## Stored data
════════════════════
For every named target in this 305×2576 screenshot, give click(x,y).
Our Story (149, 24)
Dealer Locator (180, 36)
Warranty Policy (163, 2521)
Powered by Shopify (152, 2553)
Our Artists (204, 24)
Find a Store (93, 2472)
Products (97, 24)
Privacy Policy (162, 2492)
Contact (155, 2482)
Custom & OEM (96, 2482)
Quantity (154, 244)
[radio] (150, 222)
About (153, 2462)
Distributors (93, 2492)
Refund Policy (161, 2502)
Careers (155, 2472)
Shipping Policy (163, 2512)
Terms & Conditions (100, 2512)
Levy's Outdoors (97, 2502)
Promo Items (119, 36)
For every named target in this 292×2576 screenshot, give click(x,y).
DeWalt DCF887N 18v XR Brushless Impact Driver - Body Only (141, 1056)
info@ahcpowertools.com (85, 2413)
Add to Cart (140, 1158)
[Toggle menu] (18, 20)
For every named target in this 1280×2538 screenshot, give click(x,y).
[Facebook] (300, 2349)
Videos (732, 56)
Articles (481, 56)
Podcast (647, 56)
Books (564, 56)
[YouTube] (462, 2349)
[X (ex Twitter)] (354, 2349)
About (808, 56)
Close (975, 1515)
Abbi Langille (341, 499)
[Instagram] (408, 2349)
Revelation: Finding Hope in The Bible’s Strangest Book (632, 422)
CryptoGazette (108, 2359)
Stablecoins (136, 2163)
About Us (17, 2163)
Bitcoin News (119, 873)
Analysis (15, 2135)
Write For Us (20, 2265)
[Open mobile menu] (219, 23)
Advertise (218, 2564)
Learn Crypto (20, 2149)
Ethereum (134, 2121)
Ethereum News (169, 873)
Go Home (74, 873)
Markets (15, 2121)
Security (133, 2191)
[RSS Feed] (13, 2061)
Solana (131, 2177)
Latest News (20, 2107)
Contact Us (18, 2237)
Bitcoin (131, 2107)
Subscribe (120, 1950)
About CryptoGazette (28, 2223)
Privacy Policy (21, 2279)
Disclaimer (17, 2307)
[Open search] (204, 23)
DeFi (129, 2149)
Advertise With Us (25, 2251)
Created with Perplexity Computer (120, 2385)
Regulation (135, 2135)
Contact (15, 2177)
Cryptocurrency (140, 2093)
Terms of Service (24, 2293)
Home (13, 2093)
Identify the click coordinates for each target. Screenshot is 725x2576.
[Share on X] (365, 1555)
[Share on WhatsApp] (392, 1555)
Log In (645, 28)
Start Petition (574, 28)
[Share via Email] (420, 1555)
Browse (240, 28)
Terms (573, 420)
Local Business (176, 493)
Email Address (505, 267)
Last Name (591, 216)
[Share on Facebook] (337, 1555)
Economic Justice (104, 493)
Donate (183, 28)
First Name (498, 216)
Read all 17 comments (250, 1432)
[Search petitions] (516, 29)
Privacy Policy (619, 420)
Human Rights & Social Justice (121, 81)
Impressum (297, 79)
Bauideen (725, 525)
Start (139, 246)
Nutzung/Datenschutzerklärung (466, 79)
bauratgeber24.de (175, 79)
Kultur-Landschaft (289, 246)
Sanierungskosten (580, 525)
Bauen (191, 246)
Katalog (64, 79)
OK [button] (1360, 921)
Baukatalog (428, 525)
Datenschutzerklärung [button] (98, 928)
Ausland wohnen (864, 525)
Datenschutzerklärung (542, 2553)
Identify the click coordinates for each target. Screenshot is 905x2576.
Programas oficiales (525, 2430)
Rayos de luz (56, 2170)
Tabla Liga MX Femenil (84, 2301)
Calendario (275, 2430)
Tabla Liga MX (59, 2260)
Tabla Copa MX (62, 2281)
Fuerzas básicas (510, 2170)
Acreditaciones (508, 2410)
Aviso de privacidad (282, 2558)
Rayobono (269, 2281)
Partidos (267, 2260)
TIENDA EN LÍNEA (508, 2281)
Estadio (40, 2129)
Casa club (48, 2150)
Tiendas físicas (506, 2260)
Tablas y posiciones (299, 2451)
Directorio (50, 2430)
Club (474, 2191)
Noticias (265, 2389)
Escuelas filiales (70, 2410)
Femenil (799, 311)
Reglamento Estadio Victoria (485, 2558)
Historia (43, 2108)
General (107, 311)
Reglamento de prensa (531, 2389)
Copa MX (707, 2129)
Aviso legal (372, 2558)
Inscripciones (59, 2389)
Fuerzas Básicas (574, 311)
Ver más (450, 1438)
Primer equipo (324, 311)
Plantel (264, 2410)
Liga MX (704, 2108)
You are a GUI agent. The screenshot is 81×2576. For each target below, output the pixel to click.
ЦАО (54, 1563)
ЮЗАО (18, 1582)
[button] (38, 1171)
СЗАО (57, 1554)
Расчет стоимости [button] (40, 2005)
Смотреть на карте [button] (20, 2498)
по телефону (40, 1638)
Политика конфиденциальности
════════════════════
## Work order
Copy the records out again word for word.

## Exercise result
For every named target in this 305×2576 screenshot, give click(x,y).
Our Story (149, 24)
Dealer Locator (180, 36)
Warranty Policy (163, 2521)
Powered by Shopify (152, 2553)
Our Artists (204, 24)
Find a Store (93, 2472)
Products (97, 24)
Privacy Policy (162, 2492)
Contact (155, 2482)
Custom & OEM (96, 2482)
Quantity (154, 244)
[radio] (150, 222)
About (153, 2462)
Distributors (93, 2492)
Refund Policy (161, 2502)
Careers (155, 2472)
Shipping Policy (163, 2512)
Terms & Conditions (100, 2512)
Levy's Outdoors (97, 2502)
Promo Items (119, 36)
For every named target in this 292×2576 screenshot, give click(x,y).
DeWalt DCF887N 18v XR Brushless Impact Driver - Body Only (141, 1056)
info@ahcpowertools.com (85, 2413)
Add to Cart (140, 1158)
[Toggle menu] (18, 20)
For every named target in this 1280×2538 screenshot, give click(x,y).
[Facebook] (300, 2349)
Videos (732, 56)
Articles (481, 56)
Podcast (647, 56)
Books (564, 56)
[YouTube] (462, 2349)
[X (ex Twitter)] (354, 2349)
About (808, 56)
Close (975, 1515)
Abbi Langille (341, 499)
[Instagram] (408, 2349)
Revelation: Finding Hope in The Bible’s Strangest Book (632, 422)
CryptoGazette (108, 2359)
Stablecoins (136, 2163)
About Us (17, 2163)
Bitcoin News (119, 873)
Analysis (15, 2135)
Write For Us (20, 2265)
[Open mobile menu] (219, 23)
Advertise (218, 2564)
Learn Crypto (20, 2149)
Ethereum (134, 2121)
Ethereum News (169, 873)
Go Home (74, 873)
Markets (15, 2121)
Security (133, 2191)
[RSS Feed] (13, 2061)
Solana (131, 2177)
Latest News (20, 2107)
Contact Us (18, 2237)
Bitcoin (131, 2107)
Subscribe (120, 1950)
About CryptoGazette (28, 2223)
Privacy Policy (21, 2279)
Disclaimer (17, 2307)
[Open search] (204, 23)
DeFi (129, 2149)
Advertise With Us (25, 2251)
Created with Perplexity Computer (120, 2385)
Regulation (135, 2135)
Contact (15, 2177)
Cryptocurrency (140, 2093)
Terms of Service (24, 2293)
Home (13, 2093)
Identify the click coordinates for each target. Screenshot is 725x2576.
[Share on X] (365, 1555)
[Share on WhatsApp] (392, 1555)
Log In (645, 28)
Start Petition (574, 28)
[Share via Email] (420, 1555)
Browse (240, 28)
Terms (573, 420)
Local Business (176, 493)
Email Address (505, 267)
Last Name (591, 216)
[Share on Facebook] (337, 1555)
Economic Justice (104, 493)
Donate (183, 28)
First Name (498, 216)
Read all 17 comments (250, 1432)
[Search petitions] (516, 29)
Privacy Policy (619, 420)
Human Rights & Social Justice (121, 81)
Impressum (297, 79)
Bauideen (725, 525)
Start (139, 246)
Nutzung/Datenschutzerklärung (466, 79)
bauratgeber24.de (175, 79)
Kultur-Landschaft (289, 246)
Sanierungskosten (580, 525)
Bauen (191, 246)
Katalog (64, 79)
OK [button] (1360, 921)
Baukatalog (428, 525)
Datenschutzerklärung [button] (98, 928)
Ausland wohnen (864, 525)
Datenschutzerklärung (542, 2553)
Identify the click coordinates for each target. Screenshot is 905x2576.
Programas oficiales (525, 2430)
Rayos de luz (56, 2170)
Tabla Liga MX Femenil (84, 2301)
Calendario (275, 2430)
Tabla Liga MX (59, 2260)
Tabla Copa MX (62, 2281)
Fuerzas básicas (510, 2170)
Acreditaciones (508, 2410)
Aviso de privacidad (282, 2558)
Rayobono (269, 2281)
Partidos (267, 2260)
TIENDA EN LÍNEA (508, 2281)
Estadio (40, 2129)
Casa club (48, 2150)
Tiendas físicas (506, 2260)
Tablas y posiciones (299, 2451)
Directorio (50, 2430)
Club (474, 2191)
Noticias (265, 2389)
Escuelas filiales (70, 2410)
Femenil (799, 311)
Reglamento Estadio Victoria (485, 2558)
Historia (43, 2108)
General (107, 311)
Reglamento de prensa (531, 2389)
Copa MX (707, 2129)
Aviso legal (372, 2558)
Inscripciones (59, 2389)
Fuerzas Básicas (574, 311)
Ver más (450, 1438)
Primer equipo (324, 311)
Plantel (264, 2410)
Liga MX (704, 2108)
You are a GUI agent. The screenshot is 81×2576. For each target below, output the pixel to click.
ЦАО (54, 1563)
ЮЗАО (18, 1582)
[button] (38, 1171)
СЗАО (57, 1554)
Расчет стоимости [button] (40, 2005)
Смотреть на карте [button] (20, 2498)
по телефону (40, 1638)
Политика конфиденциальности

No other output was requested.